TASK BRIEF: Find the line with "Given: Click the blue and yellow Python logo" in the data below, then restate it and all remaining lines exactly, adding nothing.

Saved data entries

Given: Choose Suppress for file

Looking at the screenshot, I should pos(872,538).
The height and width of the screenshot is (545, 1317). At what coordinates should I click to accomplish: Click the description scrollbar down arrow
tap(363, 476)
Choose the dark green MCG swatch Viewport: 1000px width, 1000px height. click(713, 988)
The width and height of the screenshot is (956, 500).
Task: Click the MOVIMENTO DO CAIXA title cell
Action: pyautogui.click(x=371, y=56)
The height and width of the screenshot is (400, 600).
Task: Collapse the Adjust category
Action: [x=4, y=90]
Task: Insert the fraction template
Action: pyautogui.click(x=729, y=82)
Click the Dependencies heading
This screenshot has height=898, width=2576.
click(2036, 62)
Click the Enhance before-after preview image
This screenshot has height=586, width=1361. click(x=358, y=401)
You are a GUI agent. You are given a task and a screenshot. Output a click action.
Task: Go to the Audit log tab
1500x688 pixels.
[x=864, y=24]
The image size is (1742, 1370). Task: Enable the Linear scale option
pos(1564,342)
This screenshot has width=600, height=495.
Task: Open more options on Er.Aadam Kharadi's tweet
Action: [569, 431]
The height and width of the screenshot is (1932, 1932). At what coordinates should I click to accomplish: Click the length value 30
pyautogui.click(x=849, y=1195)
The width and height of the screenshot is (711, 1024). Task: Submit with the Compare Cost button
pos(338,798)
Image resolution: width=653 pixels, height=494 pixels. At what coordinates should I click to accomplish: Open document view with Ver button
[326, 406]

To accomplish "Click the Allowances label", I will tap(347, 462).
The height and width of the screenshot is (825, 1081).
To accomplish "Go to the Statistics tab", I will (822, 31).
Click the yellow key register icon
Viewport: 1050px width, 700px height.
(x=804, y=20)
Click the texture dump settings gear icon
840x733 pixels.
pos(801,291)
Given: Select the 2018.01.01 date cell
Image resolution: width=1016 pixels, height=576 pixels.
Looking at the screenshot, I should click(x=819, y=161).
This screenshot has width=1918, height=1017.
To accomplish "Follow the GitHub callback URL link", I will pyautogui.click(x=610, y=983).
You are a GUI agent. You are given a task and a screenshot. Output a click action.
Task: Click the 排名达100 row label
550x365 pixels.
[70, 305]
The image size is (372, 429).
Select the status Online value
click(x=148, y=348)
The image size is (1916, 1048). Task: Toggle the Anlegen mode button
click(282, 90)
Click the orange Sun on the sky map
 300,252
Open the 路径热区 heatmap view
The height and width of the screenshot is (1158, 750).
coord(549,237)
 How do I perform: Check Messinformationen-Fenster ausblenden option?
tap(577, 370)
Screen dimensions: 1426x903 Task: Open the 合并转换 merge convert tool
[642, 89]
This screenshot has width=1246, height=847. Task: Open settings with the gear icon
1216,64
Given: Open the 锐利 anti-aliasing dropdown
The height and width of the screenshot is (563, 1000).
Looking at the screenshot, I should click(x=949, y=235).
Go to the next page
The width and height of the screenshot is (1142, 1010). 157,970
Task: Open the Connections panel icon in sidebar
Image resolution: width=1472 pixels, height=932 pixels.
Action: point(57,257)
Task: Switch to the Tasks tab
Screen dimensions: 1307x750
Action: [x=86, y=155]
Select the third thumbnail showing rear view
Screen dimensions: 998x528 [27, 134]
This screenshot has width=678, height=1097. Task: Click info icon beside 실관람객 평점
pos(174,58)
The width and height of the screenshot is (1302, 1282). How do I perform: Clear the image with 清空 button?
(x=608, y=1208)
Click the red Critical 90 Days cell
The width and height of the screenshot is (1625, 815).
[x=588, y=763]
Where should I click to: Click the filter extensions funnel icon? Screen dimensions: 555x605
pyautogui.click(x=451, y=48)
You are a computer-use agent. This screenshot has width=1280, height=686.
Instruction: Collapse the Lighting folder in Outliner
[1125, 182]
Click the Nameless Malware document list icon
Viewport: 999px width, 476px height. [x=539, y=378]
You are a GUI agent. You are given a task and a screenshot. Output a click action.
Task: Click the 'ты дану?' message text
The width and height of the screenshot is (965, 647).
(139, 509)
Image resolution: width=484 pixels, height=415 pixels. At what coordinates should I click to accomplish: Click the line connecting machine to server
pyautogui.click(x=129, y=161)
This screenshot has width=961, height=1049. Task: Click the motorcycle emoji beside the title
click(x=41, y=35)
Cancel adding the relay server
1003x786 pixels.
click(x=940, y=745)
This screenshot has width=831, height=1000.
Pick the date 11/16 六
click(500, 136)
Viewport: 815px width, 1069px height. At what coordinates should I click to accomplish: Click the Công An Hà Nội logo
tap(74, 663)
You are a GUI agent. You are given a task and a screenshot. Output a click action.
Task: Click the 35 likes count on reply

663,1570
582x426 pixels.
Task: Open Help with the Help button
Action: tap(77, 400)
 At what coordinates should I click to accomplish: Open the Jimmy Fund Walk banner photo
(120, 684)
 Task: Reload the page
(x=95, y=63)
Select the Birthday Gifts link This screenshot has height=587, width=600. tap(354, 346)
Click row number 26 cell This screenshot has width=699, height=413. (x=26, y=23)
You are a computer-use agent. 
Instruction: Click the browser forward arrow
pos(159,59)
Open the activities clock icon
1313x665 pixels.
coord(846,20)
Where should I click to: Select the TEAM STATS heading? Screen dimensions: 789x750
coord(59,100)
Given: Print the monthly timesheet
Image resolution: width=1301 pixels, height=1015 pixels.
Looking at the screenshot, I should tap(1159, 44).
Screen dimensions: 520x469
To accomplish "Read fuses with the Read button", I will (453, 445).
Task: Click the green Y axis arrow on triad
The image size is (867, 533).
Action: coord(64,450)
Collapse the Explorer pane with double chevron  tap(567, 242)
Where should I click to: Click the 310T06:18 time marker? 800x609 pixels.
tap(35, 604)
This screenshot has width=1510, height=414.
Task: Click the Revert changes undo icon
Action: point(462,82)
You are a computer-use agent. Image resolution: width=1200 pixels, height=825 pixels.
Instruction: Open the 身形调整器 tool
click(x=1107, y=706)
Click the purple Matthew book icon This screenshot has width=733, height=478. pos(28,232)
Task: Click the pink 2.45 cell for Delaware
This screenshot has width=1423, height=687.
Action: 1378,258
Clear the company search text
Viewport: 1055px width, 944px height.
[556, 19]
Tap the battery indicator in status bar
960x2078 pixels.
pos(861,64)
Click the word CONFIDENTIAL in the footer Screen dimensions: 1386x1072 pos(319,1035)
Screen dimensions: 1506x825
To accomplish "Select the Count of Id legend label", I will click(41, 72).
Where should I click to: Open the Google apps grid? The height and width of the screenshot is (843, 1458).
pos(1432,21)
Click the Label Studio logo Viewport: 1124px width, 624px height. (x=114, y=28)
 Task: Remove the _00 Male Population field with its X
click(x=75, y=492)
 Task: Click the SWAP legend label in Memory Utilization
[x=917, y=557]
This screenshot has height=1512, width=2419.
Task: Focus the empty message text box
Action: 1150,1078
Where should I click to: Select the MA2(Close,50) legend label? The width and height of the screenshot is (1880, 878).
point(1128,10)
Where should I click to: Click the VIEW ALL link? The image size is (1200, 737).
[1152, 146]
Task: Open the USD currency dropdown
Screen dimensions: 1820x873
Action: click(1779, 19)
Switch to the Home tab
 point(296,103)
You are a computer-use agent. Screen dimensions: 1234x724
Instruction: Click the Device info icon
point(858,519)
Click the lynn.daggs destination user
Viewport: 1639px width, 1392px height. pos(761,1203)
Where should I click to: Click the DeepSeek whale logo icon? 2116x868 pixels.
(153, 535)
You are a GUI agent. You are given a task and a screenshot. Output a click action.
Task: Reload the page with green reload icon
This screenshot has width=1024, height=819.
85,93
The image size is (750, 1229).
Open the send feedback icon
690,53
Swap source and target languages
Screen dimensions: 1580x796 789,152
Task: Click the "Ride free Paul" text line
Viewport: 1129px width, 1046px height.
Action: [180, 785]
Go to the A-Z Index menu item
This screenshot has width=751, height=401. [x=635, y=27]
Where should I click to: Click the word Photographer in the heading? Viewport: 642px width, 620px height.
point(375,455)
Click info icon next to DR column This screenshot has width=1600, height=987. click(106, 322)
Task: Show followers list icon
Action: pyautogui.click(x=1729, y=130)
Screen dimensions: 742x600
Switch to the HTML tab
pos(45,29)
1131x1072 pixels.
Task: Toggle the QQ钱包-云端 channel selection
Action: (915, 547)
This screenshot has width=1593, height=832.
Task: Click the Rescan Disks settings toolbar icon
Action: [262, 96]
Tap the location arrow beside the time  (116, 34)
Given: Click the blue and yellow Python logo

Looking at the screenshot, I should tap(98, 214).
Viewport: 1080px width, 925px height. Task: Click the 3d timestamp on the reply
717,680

EXERCISE OUTPUT:
Given: Click the blue and yellow Python logo

Looking at the screenshot, I should tap(98, 214).
Viewport: 1080px width, 925px height. Task: Click the 3d timestamp on the reply
717,680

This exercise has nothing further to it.